- **WHAT TO WORK ON**
The data below holds the lines to copy: everything from the line containing "Click the shopee.vn domain link" to the line containing "You are a computer-use agent. The", both ends included, set down exactly.

- **TASK MATERIAL**
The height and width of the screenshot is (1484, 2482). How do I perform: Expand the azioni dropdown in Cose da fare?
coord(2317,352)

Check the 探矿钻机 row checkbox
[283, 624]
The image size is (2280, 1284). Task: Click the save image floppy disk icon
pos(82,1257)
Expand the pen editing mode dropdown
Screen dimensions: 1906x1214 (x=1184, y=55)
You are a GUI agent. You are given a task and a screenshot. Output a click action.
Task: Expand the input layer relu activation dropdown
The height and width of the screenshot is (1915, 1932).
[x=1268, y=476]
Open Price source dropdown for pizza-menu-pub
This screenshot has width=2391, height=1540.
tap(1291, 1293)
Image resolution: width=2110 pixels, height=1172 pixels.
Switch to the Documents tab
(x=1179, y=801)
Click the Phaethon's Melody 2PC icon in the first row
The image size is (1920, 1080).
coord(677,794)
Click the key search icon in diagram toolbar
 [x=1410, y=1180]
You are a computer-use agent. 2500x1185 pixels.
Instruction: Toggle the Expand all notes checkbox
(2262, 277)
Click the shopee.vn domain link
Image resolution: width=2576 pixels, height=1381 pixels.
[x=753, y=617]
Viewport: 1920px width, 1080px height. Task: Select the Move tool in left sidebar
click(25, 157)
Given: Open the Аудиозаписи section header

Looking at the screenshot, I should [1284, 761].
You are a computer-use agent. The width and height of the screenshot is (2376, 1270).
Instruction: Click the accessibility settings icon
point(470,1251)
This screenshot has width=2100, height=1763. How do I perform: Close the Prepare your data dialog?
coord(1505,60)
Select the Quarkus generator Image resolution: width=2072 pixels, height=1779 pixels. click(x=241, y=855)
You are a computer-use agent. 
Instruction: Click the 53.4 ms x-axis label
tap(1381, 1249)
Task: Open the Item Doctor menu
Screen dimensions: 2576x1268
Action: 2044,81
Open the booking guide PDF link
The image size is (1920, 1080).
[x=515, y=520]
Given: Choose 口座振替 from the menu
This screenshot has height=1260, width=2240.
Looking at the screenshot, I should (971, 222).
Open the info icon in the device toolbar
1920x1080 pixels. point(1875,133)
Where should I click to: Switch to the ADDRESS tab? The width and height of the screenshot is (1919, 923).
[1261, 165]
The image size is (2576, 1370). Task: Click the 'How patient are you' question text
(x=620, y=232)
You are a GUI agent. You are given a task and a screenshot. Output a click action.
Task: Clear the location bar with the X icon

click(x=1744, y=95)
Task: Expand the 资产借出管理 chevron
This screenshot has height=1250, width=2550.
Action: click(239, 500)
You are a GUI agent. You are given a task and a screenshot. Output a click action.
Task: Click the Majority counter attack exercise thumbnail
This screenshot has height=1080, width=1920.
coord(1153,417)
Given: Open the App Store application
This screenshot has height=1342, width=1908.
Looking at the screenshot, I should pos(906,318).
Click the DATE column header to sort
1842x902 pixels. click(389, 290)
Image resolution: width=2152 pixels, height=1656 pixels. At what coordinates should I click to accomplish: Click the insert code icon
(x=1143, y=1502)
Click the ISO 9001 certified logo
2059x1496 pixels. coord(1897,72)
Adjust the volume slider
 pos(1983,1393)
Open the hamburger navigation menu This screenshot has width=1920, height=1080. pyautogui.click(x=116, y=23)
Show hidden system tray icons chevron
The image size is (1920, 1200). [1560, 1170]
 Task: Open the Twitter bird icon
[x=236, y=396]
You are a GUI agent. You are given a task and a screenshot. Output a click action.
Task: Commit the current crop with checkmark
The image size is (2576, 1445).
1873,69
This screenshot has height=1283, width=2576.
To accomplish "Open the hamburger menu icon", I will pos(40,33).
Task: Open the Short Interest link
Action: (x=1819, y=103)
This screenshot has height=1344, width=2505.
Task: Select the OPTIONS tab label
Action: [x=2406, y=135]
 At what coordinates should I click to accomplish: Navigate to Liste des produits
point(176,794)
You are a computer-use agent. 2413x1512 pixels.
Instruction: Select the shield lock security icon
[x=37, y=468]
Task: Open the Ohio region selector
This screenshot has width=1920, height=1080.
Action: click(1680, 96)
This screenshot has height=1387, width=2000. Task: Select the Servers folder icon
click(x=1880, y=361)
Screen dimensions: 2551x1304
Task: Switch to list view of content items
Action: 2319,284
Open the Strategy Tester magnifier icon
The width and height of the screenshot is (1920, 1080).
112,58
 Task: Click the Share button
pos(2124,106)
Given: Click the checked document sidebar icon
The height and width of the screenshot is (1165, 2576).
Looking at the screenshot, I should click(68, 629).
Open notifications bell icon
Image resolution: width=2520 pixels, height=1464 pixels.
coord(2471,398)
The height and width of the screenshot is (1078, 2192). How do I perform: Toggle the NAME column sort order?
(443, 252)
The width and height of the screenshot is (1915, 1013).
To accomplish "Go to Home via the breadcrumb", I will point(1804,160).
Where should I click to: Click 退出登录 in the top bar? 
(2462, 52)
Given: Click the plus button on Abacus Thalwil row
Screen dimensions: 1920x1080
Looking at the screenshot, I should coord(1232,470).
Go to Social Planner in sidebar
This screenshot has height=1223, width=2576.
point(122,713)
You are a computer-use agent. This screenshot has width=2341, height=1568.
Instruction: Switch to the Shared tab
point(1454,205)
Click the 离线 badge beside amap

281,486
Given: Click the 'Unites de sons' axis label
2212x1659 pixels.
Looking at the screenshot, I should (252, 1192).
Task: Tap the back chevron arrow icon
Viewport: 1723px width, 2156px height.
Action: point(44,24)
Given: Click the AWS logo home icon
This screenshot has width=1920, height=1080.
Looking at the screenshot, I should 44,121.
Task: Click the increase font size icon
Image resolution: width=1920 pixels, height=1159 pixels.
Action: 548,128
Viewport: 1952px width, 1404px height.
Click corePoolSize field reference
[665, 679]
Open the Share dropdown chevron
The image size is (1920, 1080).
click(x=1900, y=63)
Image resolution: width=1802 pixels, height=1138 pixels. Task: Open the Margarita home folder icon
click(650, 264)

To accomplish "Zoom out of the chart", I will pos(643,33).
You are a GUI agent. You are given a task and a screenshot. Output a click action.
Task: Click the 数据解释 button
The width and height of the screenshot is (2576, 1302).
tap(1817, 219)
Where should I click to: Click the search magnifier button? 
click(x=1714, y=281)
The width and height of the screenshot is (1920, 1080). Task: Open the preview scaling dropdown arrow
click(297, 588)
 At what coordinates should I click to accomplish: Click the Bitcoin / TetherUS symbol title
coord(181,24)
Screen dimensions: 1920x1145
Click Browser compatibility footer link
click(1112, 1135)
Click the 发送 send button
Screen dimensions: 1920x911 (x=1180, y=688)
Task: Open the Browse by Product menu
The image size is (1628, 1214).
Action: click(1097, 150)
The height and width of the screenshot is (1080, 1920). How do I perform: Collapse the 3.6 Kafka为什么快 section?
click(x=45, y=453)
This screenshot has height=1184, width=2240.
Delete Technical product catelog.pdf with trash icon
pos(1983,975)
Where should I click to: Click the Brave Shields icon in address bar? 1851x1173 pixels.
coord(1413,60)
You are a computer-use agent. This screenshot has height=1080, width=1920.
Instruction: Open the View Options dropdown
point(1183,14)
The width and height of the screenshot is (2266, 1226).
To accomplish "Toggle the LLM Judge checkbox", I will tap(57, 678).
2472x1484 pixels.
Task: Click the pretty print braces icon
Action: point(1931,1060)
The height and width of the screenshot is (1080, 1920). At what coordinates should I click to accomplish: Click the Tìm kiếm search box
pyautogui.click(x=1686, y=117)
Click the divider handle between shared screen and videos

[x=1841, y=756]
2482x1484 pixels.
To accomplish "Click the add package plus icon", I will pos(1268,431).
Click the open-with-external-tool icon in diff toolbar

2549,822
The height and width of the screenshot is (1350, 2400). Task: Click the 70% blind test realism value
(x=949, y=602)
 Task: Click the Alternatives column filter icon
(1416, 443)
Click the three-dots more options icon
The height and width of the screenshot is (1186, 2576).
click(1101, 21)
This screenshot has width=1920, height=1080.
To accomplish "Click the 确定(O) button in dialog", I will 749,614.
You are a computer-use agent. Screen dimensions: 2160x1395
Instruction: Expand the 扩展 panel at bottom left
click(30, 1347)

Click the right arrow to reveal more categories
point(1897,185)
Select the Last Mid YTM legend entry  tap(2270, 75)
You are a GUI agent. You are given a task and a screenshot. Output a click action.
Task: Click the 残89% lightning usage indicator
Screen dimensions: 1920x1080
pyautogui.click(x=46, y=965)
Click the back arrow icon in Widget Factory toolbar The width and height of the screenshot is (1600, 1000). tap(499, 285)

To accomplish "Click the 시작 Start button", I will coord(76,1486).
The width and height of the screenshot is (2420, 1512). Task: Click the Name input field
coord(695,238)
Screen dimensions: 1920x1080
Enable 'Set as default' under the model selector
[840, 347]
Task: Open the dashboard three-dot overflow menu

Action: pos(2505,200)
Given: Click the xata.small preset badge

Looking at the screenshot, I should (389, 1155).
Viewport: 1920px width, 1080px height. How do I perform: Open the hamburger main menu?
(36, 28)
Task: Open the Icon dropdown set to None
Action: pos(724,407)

- **RESPONSE TO THE EXERCISE**
Click the shopee.vn domain link
Image resolution: width=2576 pixels, height=1381 pixels.
[x=753, y=617]
Viewport: 1920px width, 1080px height. Task: Select the Move tool in left sidebar
click(25, 157)
Given: Open the Аудиозаписи section header

Looking at the screenshot, I should [1284, 761].
You are a computer-use agent. The width and height of the screenshot is (2376, 1270).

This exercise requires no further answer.